Chatbot PDF Reader

This application is a conversational AI assistant that can answer questions based on the contents of PDF documents. It utilizes LangChain, FAISS, Pinecone, and Streamlit to build a chat interface that interacts with users in real time.

Features

  • Conversational AI: Ask questions related to the content of the uploaded PDF documents.
  • Document Retrieval: Retrieve relevant information from large documents.
  • Supports Pinecone and FAISS: Optionally use Pinecone for vector storage or FAISS for local vector storage.
  • Streamlit UI: User-friendly interface to interact with the AI assistant.

Prerequisites

  • Python 3.8 or later
  • Virtual environment (optional but recommended)

Installation

  1. Clone the repository:

    git clone https://github.com/nirasha-nelki/Chatbot-PDF-Reader.git
    cd chatbot-pdf-reader
  2. Create and activate a virtual environment:

    python -m venv .venv
    .venv\Scripts\activate  
  3. Install the required packages:

    pip install -r requirements.txt
  4. Set up environment variables by creating a .env file in the root directory with the following content:

    PINECONE_API_KEY=your_pinecone_api_key
    INDEX=your_pinecone_index_name
    GROQ_API_KEY=your_groq_api_key
  5. If you plan to use Pinecone, ensure that the pincecone_flag is set to True in backend.py.
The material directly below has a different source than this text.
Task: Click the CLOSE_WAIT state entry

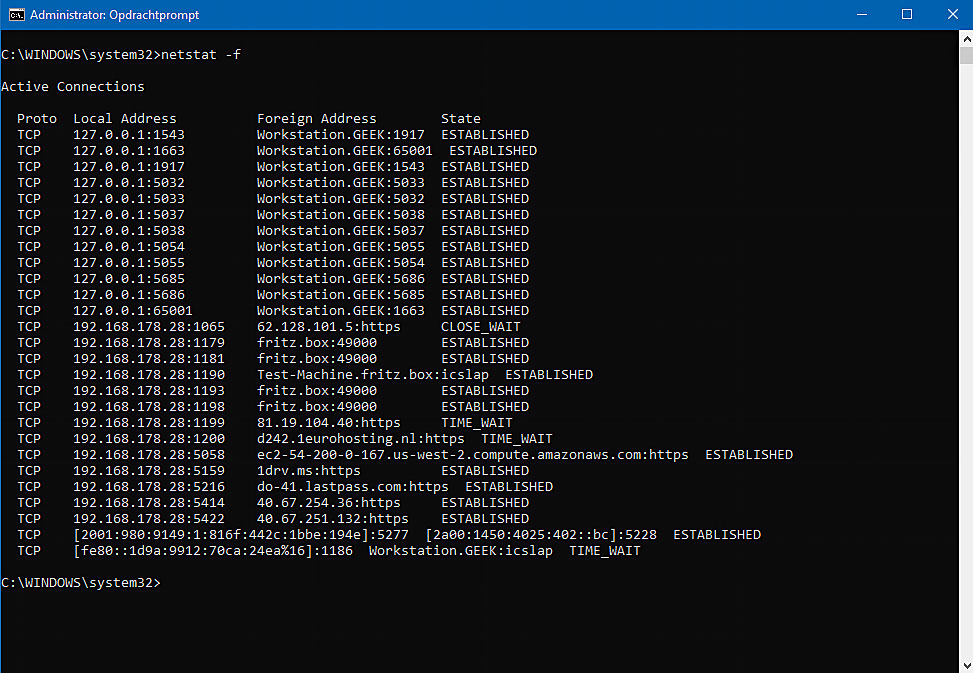Action: click(481, 327)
Otherwise, leave it as False to use FAISS.

Usage

  1. Ingest Documents: Run the following command to ingest documents into Pinecone (if using Pinecone):

    python uploaddocs.py
  2. Run the Streamlit App: Start the application by running:

    streamlit run chatui.py
  3. Interact with the Chatbot: Open the provided URL in your web browser, and start asking questions based on the uploaded documents.

Application Structure

  • chatui.py: The main Streamlit app file that sets up the chat UI and handles user interactions.
  • backend.py: Contains the logic for interacting with the language model, managing chat history, and retrieving relevant document sections.
  • uploaddocs.py: Handles document ingestion into Pinecone, splitting the document into manageable chunks, and storing them in the vector store.
  • requirements.txt: List of Python packages required to run the application.
  • doc/: A folder to store the documents (PDF files) that will be used by the chatbot.

Acknowledgements

This project uses LangChain, Streamlit, Pinecone, and FAISS.